Muito embora o viés repressivo-institucional seja imprescindível diante do que se tem revelado na política brasileira desde a década passada, por si só, ele não tem sido suficiente para sanear a vida política do país, em especial os sistemas eleitoral, partidário e representativo.
A forma como se faz política no Brasil ainda continua sendo o principal problema de segurança pública, ou seja, o maior e mais grave caso de polícia de que se tem notícia na história recente do país.
É fundamental que não se limite o tratamento conferido às instituições de mediação política da vida nacional apenas ao aspecto repressivo, mas também se consiga promover uma abordagem preventiva. Para tanto, é essencial a retomada das pautas para realizar uma efetiva reforma política, que alcance o sistema eleitoral, partidário e representativo. Talvez até mesmo o sistema de governo. É necessário discutir essa questão, indo além da realização de meras e reiteradas eleições viciadas. Apenas trocar o comando do “barco furado” sem reparar o vazamento não impedirá o mesmo de afundar.

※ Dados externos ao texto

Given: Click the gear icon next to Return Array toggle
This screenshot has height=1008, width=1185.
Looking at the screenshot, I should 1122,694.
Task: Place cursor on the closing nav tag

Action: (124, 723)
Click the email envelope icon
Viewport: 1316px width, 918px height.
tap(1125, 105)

Eleições são vitais ao regime democrático, mas desde que sejam realmente livres de abusos econômicos, compra de votos, práticas corruptoras e outras intervenções que as viciam, inutilizem e as tornem perigosas encenações, como as que ocorrem periodicamente no Brasil. É preciso, por exemplo, demandar critérios de idoneidade dos candidatos, alguns dos quais já previstos na própria constituição federal. Essa coisa de qualquer um ser candidato sem que se possa exigir melhor critério de probidade ou moralidade acaba nivelando a todos e sempre favorecendo flagrantemente os piores. Nesse aspecto, tal descaso, talvez proposital, constitui-se numa porta escancarada à impunidade de quem já é contumaz na prática de crimes e procura se imunizar e blindar em mandatos, cargos e funções públicas.

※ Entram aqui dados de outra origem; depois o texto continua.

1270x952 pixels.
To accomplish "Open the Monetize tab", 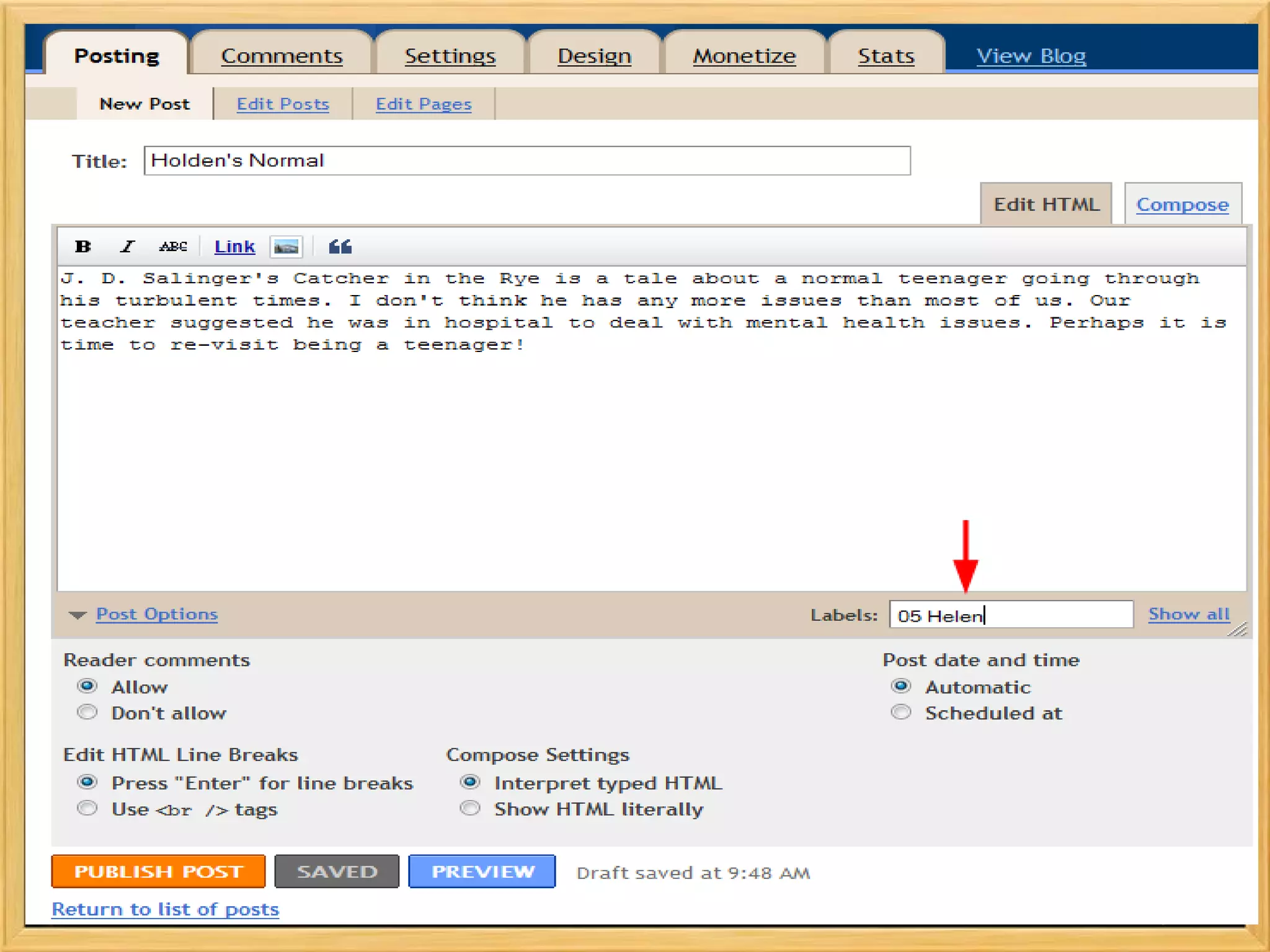I will coord(744,56).
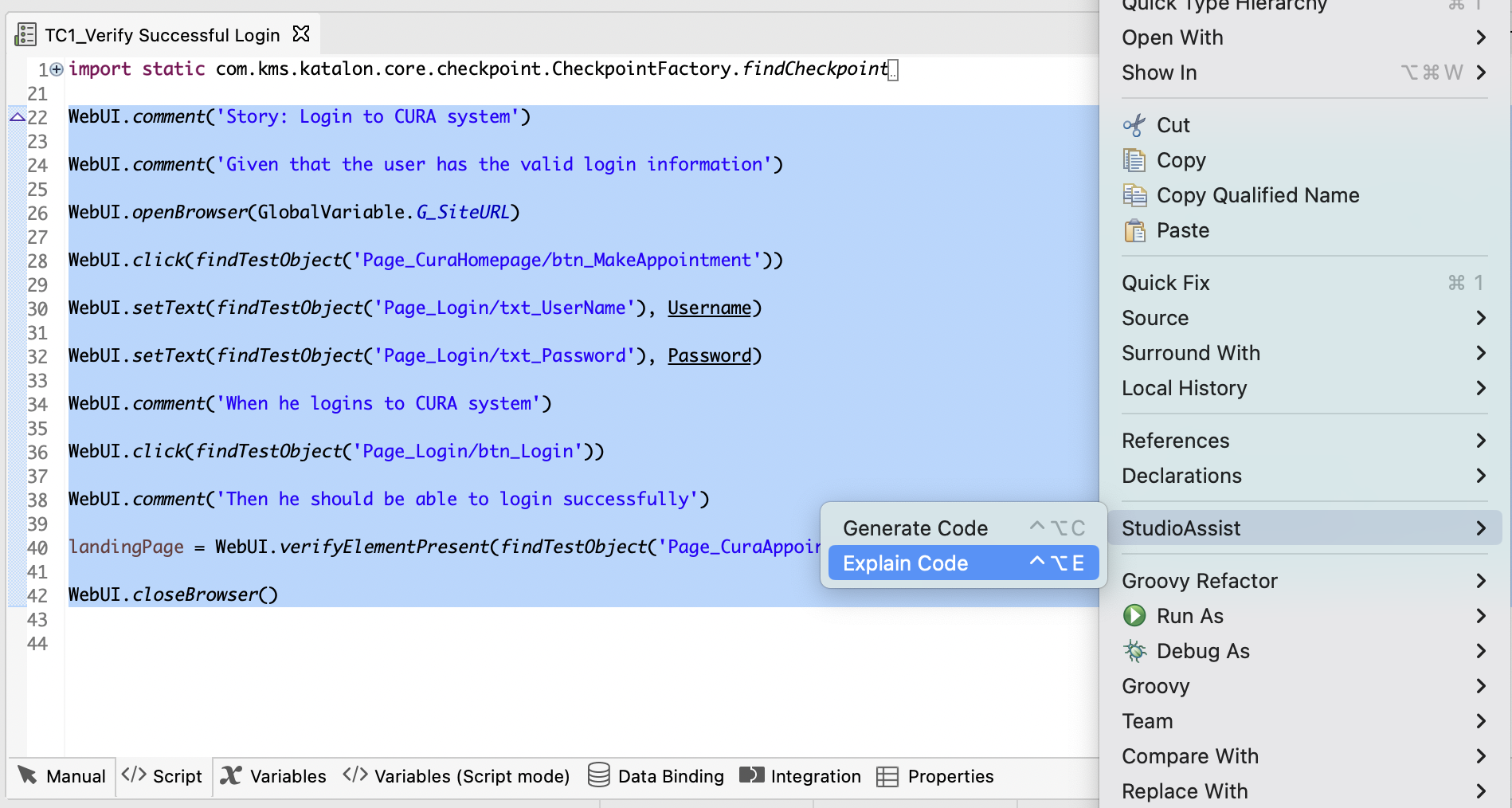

Faz-se urgente que se discuta o aprimoramento dos critérios para representação popular, a limitação ou o fim da reeleição no executivo e no legislativo, revisar os poderes e a dinastização de mandatos, tratar da reforma partidária e da democracia no interior dos partidos, abordar a possibilidade do voto distrital misto, buscar a eliminação do predomínio da influência financeira ou abuso do poder econômico nos pleitos e processos eleitorais, questionar a manutenção da obrigatoriedade do voto, dentre outras questões essenciais para repassar o país a limpo. Qual o sentido de um fundo partidário e eleitoral bilionário num contexto de fácil acesso à informação e propaganda via redes sociais, veículos digitais e outras mídias? Fundo bilionário esse que destoa inteiramente no contexto tecnológico atual e é afrontoso frente às necessidades prioritárias da população, ainda mais num cenário de grave crise, retomada da fome e do desemprego em larga escala.

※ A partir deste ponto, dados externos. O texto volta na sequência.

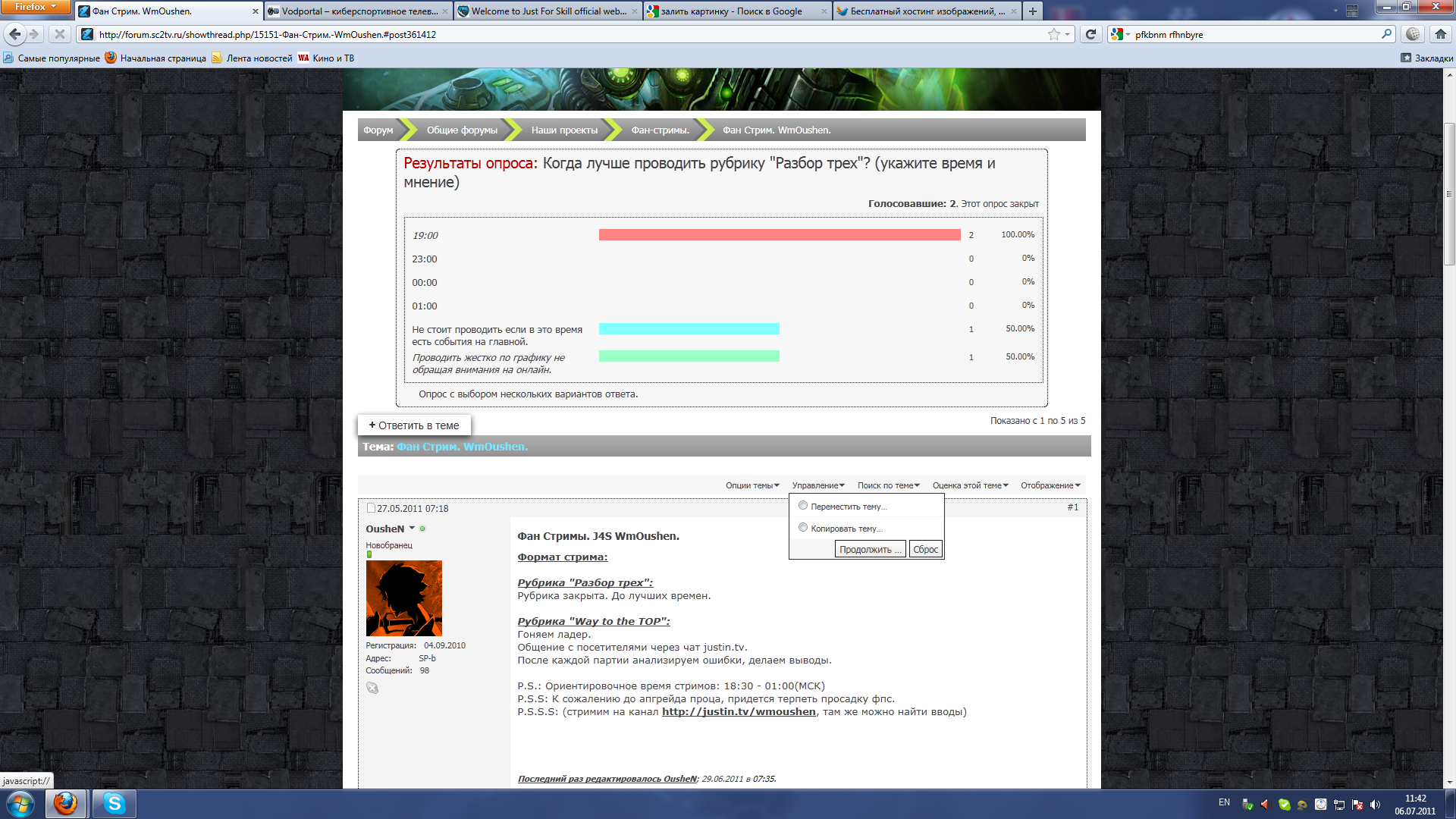Open Skype from the taskbar
The image size is (1456, 819).
115,803
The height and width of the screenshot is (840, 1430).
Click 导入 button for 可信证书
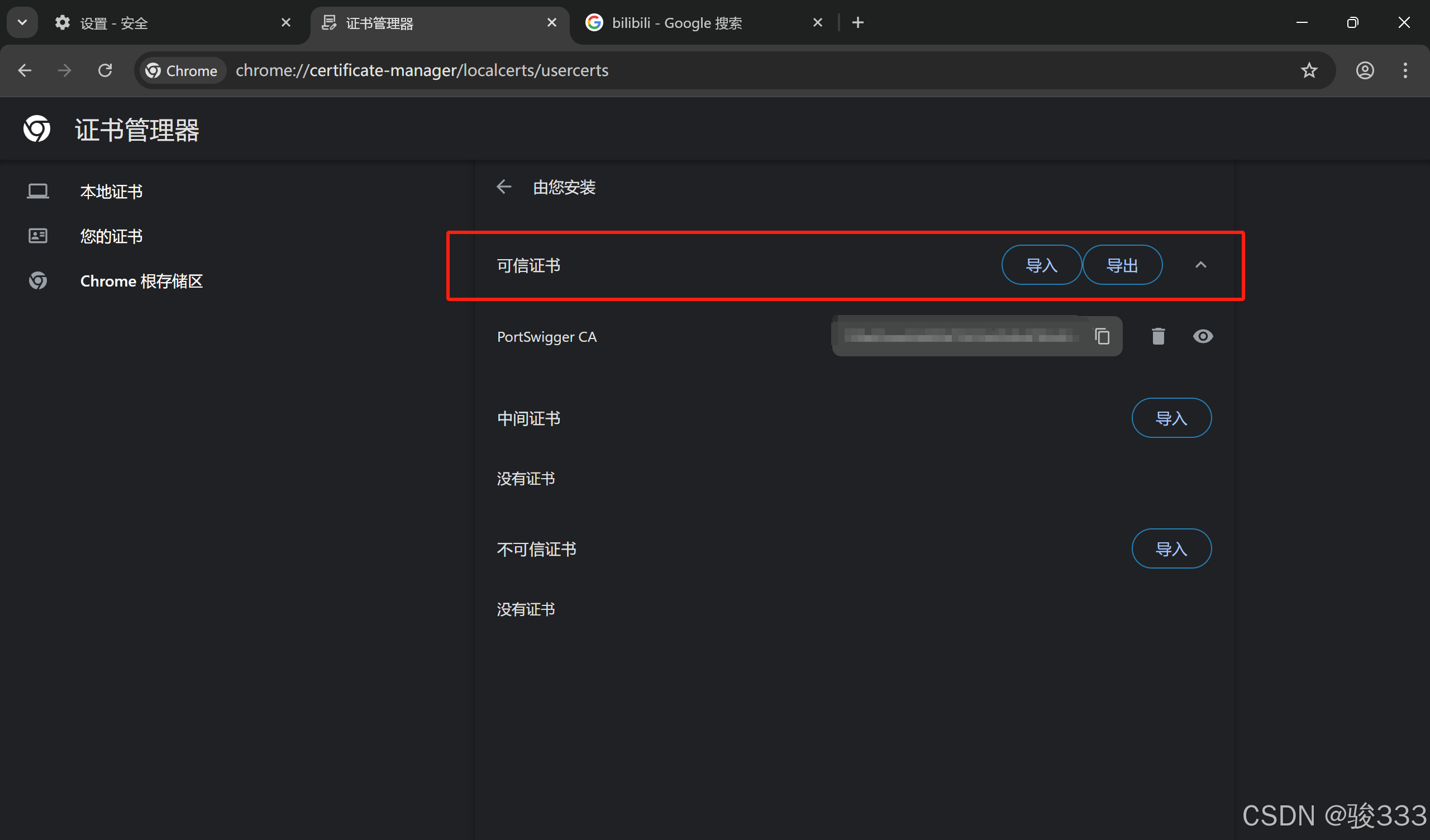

É essencial que haja alguma previsão para se discutir o que realmente importa ao país e para se efetuar os imprescindíveis “reparos” no sistema político, eleitoral, partidário e de representação, pois os mesmos estão montados para funcionar com base em esquemas viciados, tráficos de influência, saques e pilhagens institucionais de recursos que deveriam ser destinados ao público e não a particulares. Os atuais sistemas que integram o regime político brasileiro são “perfeitos”, “redondinhos”, para favorecer a grupelhos, a bandos, a organizações, a quadrilhas partidárias e outras formas associadas ao complexo econômico-financeiro, que já se acomodaram com o funcionamento das instituições políticas de modo a naturalizar vícios, práticas delituosas e outros esquemas e aberrações criminosas contra os recursos públicos e as perspectivas democráticas da sociedade brasileira. A política no Brasil persiste lamentavelmente ancorada em processos atentatórios à soberania popular, à dignidade da pessoa humana e ao regime democrático.
Embora necessárias e importantes, ocorrendo tão somente condenações e prisões de atores políticos e figuras públicas sem que se adotem concretas medidas preventivas e se corrijam defeitos estruturais dos elementos que integram o sistema político brasileiro, pouco expressivos serão os desdobramentos reais em favor da democracia e da sociedade brasileira no decurso do tempo. Por isso, é crucial ir além do mero viés repressivo e alcançar efetivos desdobramentos que permitam ao país superar e prevenir-se ao máximo da corrupção sistêmica, da violência organizada e endêmica, da criminalidade institucionalizada, uma vez que esses vícios sempre rondam as esferas de poder e espaços estatais.
Pontes Filho é Doutor em Sociedade e Cultura na Amazônia. Mestre em Direito Ambiental. Graduado em Ciências Sociais e em Direito. Servidor público estadual. Docente da UFAM.